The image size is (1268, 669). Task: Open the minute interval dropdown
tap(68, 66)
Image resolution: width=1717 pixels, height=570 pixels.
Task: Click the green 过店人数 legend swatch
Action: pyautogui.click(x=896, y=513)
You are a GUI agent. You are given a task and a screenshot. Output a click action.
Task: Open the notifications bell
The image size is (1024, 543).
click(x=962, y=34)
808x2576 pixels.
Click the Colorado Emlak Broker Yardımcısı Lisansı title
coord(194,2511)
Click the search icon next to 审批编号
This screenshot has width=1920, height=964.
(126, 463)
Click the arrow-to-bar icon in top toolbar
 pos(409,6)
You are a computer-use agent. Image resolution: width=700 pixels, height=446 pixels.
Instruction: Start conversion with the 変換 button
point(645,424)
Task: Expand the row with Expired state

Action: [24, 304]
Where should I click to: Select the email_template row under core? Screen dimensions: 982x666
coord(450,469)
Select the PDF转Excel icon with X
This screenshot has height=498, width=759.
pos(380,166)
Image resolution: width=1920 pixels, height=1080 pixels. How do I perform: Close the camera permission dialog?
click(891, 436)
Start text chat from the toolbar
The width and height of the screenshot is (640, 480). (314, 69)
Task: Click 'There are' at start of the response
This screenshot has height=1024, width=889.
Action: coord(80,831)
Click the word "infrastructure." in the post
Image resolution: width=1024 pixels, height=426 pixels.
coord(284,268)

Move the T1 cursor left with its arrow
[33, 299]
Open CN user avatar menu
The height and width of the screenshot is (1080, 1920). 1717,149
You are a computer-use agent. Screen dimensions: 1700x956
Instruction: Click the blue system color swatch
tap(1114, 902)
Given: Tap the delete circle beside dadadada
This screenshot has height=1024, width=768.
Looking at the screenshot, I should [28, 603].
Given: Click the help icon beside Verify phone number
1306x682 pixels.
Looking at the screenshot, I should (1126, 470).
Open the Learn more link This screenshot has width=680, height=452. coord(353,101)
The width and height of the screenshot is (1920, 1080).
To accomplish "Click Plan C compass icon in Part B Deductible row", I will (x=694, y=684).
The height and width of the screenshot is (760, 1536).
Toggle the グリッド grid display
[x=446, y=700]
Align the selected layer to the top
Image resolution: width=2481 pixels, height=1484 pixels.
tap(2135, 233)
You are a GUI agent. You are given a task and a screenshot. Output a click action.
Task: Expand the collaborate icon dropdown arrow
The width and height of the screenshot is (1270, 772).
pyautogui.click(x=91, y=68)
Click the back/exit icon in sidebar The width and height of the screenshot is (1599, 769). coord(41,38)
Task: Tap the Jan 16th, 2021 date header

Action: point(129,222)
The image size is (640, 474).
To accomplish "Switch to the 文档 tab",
---
What you need to do: Copy every one of the records above line for line, with no changes.

Response for this exercise:
The image size is (1268, 669). Task: Open the minute interval dropdown
tap(68, 66)
Image resolution: width=1717 pixels, height=570 pixels.
Task: Click the green 过店人数 legend swatch
Action: pyautogui.click(x=896, y=513)
You are a GUI agent. You are given a task and a screenshot. Output a click action.
Task: Open the notifications bell
The image size is (1024, 543).
click(x=962, y=34)
808x2576 pixels.
Click the Colorado Emlak Broker Yardımcısı Lisansı title
coord(194,2511)
Click the search icon next to 审批编号
This screenshot has width=1920, height=964.
(126, 463)
Click the arrow-to-bar icon in top toolbar
 pos(409,6)
You are a computer-use agent. Image resolution: width=700 pixels, height=446 pixels.
Instruction: Start conversion with the 変換 button
point(645,424)
Task: Expand the row with Expired state

Action: [24, 304]
Where should I click to: Select the email_template row under core? Screen dimensions: 982x666
coord(450,469)
Select the PDF转Excel icon with X
This screenshot has height=498, width=759.
pos(380,166)
Image resolution: width=1920 pixels, height=1080 pixels. How do I perform: Close the camera permission dialog?
click(891, 436)
Start text chat from the toolbar
The width and height of the screenshot is (640, 480). (314, 69)
Task: Click 'There are' at start of the response
This screenshot has height=1024, width=889.
Action: coord(80,831)
Click the word "infrastructure." in the post
Image resolution: width=1024 pixels, height=426 pixels.
coord(284,268)

Move the T1 cursor left with its arrow
[33, 299]
Open CN user avatar menu
The height and width of the screenshot is (1080, 1920). 1717,149
You are a computer-use agent. Screen dimensions: 1700x956
Instruction: Click the blue system color swatch
tap(1114, 902)
Given: Tap the delete circle beside dadadada
This screenshot has height=1024, width=768.
Looking at the screenshot, I should [28, 603].
Given: Click the help icon beside Verify phone number
1306x682 pixels.
Looking at the screenshot, I should (1126, 470).
Open the Learn more link This screenshot has width=680, height=452. coord(353,101)
The width and height of the screenshot is (1920, 1080).
To accomplish "Click Plan C compass icon in Part B Deductible row", I will (x=694, y=684).
The height and width of the screenshot is (760, 1536).
Toggle the グリッド grid display
[x=446, y=700]
Align the selected layer to the top
Image resolution: width=2481 pixels, height=1484 pixels.
tap(2135, 233)
You are a GUI agent. You are given a task and a screenshot. Output a click action.
Task: Expand the collaborate icon dropdown arrow
The width and height of the screenshot is (1270, 772).
pyautogui.click(x=91, y=68)
Click the back/exit icon in sidebar The width and height of the screenshot is (1599, 769). coord(41,38)
Task: Tap the Jan 16th, 2021 date header

Action: point(129,222)
The image size is (640, 474).
To accomplish "Switch to the 文档 tab",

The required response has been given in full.